Given passage.
# # # # #

Documentation by Hahnbeom Park (hahnbeom@u.washington.edu)
This protocol brings large scale structure refinement starting from a pool of
HybridizeMover works as basic sampling unit during overall iterative global energy optimization process. Objective function for global optimization is set as Rosetta all-atom energy by default, but user-defined restraints can be also incorporated -- for instance co-evolution restraints and so on -- as weighted sum to total score.
Protein structure determination using metagenome sequence data. Sergey Ovchinnikov, Hahnbeom Park, Neha Varghese, Po-Ssu Huang, Georgios A. Pavlopoulos, David E. Kim, Hetunandan Kamisetty, Nikos C. Kyrpides, David Baker. Science 2017, 355:294-298.
Protein homology model refinement by large scale energy optimization. Hahnbeom Park, Sergey Ovchinnikov, David E Kim, Frank DiMaio, and David Baker. Proc Natl Acad Sci USA 2018.
The composite of Rosetta app and python master script here carries out genetic-algorithm-inspired structural refinement. Key concepts in genetic algorithm are a) Parent selection, b) Crossover or mutational (structural) operations for generating new offspring structural pools from those parents, c) Pool control after new structure generations, and d) optionally, logics for preventing from early convergence, that is, maintaining sufficient structural diversity during the procedure. The app and script contains logics brought from Conformational Space Annealing (CSA) such as annealing distance-threshold for clustering as iteration proceeds, parent selection based on number of times used without discovering new competative structure (nuse), which improves a,c,d) over typical genetic algorithms. Structural operations, b), mostly rely on HybridizeMover, which is optimized for cross-over style structural operations for homology modeling problems.
Step 0. Diversification stage Generate "relatively" diverse models (i.e. share same topology but not too close) : not part of this documentation since there could be various methods for doing this
Step 1. Evolution stage iterate below process N times (typically n~50)

# # # # #

Input data.
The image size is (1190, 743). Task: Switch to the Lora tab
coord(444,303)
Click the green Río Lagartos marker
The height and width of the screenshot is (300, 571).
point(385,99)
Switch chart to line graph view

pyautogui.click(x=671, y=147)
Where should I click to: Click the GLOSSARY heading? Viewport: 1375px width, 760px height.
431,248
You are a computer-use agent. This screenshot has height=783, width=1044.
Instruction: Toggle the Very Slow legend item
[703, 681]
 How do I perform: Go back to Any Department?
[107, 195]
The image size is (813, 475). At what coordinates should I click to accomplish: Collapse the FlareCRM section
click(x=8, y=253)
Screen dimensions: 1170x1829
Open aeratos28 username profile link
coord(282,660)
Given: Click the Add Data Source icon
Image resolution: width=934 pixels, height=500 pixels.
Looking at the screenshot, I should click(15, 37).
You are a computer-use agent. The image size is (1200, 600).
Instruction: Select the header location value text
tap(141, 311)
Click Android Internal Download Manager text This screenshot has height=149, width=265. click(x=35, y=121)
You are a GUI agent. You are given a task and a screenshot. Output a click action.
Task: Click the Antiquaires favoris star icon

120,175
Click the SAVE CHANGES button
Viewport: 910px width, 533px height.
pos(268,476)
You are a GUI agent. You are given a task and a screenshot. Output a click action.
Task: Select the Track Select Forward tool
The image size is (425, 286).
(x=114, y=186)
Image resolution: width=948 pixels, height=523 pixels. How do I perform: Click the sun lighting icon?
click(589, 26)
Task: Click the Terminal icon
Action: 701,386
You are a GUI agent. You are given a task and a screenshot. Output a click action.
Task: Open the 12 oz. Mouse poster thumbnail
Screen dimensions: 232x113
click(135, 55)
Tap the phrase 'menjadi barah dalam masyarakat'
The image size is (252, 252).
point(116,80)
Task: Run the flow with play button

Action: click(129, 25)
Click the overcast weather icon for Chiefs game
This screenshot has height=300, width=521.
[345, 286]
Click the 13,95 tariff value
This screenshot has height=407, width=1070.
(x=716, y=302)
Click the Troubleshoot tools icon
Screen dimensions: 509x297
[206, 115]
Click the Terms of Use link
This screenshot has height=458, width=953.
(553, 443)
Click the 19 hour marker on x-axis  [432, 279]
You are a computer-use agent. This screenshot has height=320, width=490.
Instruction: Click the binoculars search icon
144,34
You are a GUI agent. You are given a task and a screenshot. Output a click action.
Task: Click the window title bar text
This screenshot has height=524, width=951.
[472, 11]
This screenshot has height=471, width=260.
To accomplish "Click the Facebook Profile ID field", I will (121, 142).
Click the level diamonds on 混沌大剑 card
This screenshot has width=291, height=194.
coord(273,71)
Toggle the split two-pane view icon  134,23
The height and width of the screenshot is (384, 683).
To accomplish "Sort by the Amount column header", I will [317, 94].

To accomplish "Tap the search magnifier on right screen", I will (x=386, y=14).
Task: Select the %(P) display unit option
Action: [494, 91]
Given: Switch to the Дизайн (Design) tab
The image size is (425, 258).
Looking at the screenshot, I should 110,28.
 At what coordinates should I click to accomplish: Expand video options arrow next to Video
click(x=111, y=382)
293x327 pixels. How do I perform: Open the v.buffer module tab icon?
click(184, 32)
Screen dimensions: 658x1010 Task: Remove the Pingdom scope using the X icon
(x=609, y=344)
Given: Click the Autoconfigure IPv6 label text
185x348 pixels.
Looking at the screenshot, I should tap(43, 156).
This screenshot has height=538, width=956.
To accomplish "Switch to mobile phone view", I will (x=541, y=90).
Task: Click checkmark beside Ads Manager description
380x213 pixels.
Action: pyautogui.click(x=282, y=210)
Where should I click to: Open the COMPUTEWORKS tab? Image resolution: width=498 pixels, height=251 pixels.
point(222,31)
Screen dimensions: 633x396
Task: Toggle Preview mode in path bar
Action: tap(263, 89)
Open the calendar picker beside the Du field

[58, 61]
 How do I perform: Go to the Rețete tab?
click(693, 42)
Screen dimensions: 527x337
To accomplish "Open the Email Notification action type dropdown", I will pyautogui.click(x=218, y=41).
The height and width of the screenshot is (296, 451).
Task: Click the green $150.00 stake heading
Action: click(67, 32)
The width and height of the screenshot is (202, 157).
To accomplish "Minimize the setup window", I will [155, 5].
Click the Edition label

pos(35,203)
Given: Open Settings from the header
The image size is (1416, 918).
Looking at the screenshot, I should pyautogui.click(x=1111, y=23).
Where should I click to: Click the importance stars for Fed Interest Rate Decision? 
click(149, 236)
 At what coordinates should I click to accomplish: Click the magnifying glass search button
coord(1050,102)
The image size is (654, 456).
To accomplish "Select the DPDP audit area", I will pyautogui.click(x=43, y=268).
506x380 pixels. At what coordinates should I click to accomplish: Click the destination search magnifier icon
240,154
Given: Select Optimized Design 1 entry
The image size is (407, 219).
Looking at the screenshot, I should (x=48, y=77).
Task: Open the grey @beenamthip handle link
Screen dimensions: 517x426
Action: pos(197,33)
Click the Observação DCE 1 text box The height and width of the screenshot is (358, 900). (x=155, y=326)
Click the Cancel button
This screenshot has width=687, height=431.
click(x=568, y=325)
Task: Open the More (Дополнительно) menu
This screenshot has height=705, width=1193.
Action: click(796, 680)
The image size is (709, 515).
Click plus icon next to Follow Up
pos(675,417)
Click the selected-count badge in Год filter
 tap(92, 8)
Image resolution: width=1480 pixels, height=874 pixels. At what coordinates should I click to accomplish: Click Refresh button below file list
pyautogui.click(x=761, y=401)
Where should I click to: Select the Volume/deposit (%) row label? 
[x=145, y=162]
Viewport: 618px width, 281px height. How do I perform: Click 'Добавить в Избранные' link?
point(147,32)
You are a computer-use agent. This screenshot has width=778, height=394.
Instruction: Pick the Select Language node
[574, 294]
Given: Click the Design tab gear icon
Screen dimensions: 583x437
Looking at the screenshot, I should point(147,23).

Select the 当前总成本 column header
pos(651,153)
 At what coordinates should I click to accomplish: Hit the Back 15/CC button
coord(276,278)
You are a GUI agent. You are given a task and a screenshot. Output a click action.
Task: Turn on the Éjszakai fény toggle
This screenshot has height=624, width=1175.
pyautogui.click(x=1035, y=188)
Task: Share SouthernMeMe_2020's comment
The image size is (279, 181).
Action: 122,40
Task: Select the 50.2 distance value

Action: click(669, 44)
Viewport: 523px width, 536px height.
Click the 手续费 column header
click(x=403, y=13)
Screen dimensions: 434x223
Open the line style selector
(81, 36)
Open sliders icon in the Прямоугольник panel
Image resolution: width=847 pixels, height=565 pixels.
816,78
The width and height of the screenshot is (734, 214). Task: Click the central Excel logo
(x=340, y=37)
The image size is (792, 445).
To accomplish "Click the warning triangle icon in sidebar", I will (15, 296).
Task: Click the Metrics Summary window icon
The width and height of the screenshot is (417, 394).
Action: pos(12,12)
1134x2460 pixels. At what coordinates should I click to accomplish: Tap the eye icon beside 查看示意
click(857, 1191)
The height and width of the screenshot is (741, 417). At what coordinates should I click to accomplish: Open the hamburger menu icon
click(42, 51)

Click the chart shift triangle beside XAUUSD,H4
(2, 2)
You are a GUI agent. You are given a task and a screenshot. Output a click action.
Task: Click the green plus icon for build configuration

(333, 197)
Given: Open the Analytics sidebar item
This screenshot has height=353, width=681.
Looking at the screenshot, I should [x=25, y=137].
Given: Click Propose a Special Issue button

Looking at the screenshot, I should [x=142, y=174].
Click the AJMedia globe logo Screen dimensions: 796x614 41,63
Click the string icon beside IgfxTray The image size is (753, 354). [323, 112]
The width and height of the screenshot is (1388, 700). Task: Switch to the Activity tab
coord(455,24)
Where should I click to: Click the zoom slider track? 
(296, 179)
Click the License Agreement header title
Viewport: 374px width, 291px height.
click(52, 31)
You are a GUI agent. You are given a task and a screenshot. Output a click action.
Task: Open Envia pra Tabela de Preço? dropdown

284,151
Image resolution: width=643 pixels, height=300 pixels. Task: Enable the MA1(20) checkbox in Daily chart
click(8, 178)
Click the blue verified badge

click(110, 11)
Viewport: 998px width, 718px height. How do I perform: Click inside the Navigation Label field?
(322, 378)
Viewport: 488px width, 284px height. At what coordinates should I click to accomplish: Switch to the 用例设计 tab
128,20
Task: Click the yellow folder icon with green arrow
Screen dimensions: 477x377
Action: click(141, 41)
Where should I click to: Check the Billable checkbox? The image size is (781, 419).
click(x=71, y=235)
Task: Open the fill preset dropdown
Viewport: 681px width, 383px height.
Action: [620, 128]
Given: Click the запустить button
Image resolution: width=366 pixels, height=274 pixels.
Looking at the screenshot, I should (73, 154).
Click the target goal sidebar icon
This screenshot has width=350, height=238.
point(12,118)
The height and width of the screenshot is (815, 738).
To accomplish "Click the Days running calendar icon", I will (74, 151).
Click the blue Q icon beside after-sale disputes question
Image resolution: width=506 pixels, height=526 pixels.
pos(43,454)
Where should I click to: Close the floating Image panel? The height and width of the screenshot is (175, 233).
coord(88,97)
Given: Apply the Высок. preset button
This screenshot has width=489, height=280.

# # # # #

What this exercise asks.
A - In the refinement documentation, list the key concepts in genetic algorithm that it names.
B - Continue the refinement documentation from its last sentence, "Step 1. Evolution stage iterate below process N times (typically n~50)".
None of the lines above are needed for this work.

Answers by item number.
A -
- Parent selection
- Crossover or mutational (structural) operations for generating new offspring structural pools from those parents
- Pool control after new structure generations
- Optionally, logics for preventing early convergence, that is, maintaining sufficient structural diversity during the procedure

B -
Required to begin the first iteration. Command line using Rosetta public app:
$ROSETTA/main/source/bin/iterhybrid_selector.linuxgccrelease \
-in:file:silent $1 -in:file:template_pdb $2 -cm:similarity_cut $3 \
-out:file:silent ref.out -out:nstruct $4 \
-out:prefix iter0 -score:weights ref2015_cart \
-silent_read_through_errors -in:file:silent_struct_type binary -out:file:silent_struct_type binary -mute core basic \
(optional.1 for rescoring with restraints) -cst_fa_file fa.cst -set_weights atom_pair_constraint 1.0
(optional.2 for dumping adaptive cst) -constraint:dump_cst_set cen.pair.cst
(optional.3 for deformation penalty) -cm:refsimilarity_cut $5
(optional.4 for quota setup for each input silent, should match number of input silents) -cm:quota_per_silent 0.7 0.3
$5, optional: estimated Similarity-To-ReferenceStructure in GDT-HA scale, puts penalty if any structure gets dissimilar to reference structure than this value, default is 25.0
IMPORTANT: "-out:prefix iter0" is necessary to reformat input silent readable by IterationMaster.py. Please check if you included this option correctly if you get failure message "ERROR: pdbs not extracted correctly!".
See optional.2 above.
All the python/bash scripts required for iterative process can be found at:
$Rosetta/main/source/scripts/python/public/iterative_hybridize/
Copy over files at the directory to wherever convinient (say $SCRIPTDIR). Prepare these files and copy it to working directory; note that file names should EXACTLY MATCH.
* init.pdb : Reference structure (e.g. homology model) in pdb format
* input.fa : sequence in fasta format
* t000_.3mers, t000_.9mers: Rosetta fragment library files
(please refer to https://www.rosettacommons.org/docs/wiki/application_documentation/utilities/app-fragment-picker for picking fragments)
* cen.cst, fa.cst : Rosetta restraint file used at centroid / full-atom stage
See above "Generating adaptive restraints from pool of structures".
"fa.cst" is used for model ranking during process and can be ignored.
* ref.out : Rosetta silent file containing pool of structures for evolutionary algorithm.
Size of pool during evolutionary process follows number of structures in this file.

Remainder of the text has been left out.